- [BRIEF] Where a line of the records holds the string "Managed", copy that line.

··· DATASET

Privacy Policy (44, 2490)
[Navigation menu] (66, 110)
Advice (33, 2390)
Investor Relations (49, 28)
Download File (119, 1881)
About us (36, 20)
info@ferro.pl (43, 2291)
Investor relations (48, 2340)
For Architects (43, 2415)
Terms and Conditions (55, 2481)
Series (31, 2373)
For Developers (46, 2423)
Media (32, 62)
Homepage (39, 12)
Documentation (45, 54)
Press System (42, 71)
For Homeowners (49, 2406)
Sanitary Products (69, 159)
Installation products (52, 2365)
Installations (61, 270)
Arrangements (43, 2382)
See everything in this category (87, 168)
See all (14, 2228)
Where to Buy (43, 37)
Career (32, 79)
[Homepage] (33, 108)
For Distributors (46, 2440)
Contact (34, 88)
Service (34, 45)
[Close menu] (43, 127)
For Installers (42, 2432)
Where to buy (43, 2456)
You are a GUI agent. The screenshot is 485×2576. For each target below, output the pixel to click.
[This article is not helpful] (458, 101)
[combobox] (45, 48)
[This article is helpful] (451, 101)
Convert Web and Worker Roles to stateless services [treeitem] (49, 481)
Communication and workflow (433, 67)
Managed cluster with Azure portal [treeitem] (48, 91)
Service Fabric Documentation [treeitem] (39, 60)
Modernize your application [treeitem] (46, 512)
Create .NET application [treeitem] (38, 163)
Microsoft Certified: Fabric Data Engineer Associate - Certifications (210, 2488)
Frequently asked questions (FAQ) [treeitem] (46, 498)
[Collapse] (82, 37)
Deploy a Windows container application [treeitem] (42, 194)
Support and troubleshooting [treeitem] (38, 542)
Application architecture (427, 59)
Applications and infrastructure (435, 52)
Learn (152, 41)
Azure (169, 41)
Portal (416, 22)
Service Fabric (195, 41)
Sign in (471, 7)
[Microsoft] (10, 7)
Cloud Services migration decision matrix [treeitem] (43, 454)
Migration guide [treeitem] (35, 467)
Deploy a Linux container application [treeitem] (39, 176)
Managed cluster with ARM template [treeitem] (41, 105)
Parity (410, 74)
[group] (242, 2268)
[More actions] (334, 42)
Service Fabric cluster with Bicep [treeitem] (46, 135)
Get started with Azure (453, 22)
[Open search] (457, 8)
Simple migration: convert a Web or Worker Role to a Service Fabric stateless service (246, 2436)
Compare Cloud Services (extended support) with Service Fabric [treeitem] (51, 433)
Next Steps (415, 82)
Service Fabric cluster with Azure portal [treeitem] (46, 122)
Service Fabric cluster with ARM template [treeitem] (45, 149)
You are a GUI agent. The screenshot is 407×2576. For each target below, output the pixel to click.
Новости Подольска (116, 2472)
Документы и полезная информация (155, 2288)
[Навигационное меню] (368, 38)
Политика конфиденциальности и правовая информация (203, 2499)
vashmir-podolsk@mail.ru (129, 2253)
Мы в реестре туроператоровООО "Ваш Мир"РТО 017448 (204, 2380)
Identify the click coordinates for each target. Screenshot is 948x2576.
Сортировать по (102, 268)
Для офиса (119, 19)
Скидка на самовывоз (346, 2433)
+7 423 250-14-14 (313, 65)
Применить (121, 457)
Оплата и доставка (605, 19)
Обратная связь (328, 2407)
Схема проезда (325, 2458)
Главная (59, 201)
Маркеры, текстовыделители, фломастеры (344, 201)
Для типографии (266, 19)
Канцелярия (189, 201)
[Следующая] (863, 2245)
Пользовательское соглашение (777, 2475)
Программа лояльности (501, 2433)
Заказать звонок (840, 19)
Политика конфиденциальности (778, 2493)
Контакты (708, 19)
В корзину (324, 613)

······

- [EXERCISE ANSWER]
Managed cluster with Azure portal [treeitem] (48, 91)
Managed cluster with ARM template [treeitem] (41, 105)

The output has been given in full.